(Collected data)
□ □ □ □
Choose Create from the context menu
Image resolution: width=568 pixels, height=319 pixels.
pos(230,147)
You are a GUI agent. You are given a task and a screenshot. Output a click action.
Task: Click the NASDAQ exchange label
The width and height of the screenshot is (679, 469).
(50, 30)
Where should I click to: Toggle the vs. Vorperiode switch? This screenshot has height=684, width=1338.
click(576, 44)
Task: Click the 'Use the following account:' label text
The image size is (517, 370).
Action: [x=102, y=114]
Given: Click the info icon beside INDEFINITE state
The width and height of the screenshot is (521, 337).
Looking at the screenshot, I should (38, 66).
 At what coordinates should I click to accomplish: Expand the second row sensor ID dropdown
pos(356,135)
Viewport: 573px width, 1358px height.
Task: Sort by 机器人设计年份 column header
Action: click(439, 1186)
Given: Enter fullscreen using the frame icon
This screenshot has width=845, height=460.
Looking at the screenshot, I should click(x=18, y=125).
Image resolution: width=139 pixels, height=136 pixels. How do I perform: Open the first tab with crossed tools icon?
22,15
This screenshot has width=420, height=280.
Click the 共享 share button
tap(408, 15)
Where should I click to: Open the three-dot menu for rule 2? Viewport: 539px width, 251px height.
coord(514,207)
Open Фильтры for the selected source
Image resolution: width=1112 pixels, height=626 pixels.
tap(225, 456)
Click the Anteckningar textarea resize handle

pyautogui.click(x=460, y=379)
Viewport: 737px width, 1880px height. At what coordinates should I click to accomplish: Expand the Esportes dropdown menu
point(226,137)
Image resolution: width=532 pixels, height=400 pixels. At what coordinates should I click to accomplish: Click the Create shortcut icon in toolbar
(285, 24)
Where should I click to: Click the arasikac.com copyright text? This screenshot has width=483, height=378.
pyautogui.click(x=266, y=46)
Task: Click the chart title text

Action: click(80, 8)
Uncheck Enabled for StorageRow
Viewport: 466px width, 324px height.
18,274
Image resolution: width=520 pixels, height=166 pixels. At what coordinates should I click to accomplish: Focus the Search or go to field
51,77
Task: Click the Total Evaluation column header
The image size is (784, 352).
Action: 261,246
□ □ □ □
**TASK DESCRIPTION**
Only the lines from the one containing "Click the 共享 share button" through the end of the records above belong in the answer, each exactly as written.

**ANSWER SPACE**
Click the 共享 share button
tap(408, 15)
Where should I click to: Open the three-dot menu for rule 2? Viewport: 539px width, 251px height.
coord(514,207)
Open Фильтры for the selected source
Image resolution: width=1112 pixels, height=626 pixels.
tap(225, 456)
Click the Anteckningar textarea resize handle

pyautogui.click(x=460, y=379)
Viewport: 737px width, 1880px height. At what coordinates should I click to accomplish: Expand the Esportes dropdown menu
point(226,137)
Image resolution: width=532 pixels, height=400 pixels. At what coordinates should I click to accomplish: Click the Create shortcut icon in toolbar
(285, 24)
Where should I click to: Click the arasikac.com copyright text? This screenshot has width=483, height=378.
pyautogui.click(x=266, y=46)
Task: Click the chart title text

Action: click(80, 8)
Uncheck Enabled for StorageRow
Viewport: 466px width, 324px height.
18,274
Image resolution: width=520 pixels, height=166 pixels. At what coordinates should I click to accomplish: Focus the Search or go to field
51,77
Task: Click the Total Evaluation column header
The image size is (784, 352).
Action: 261,246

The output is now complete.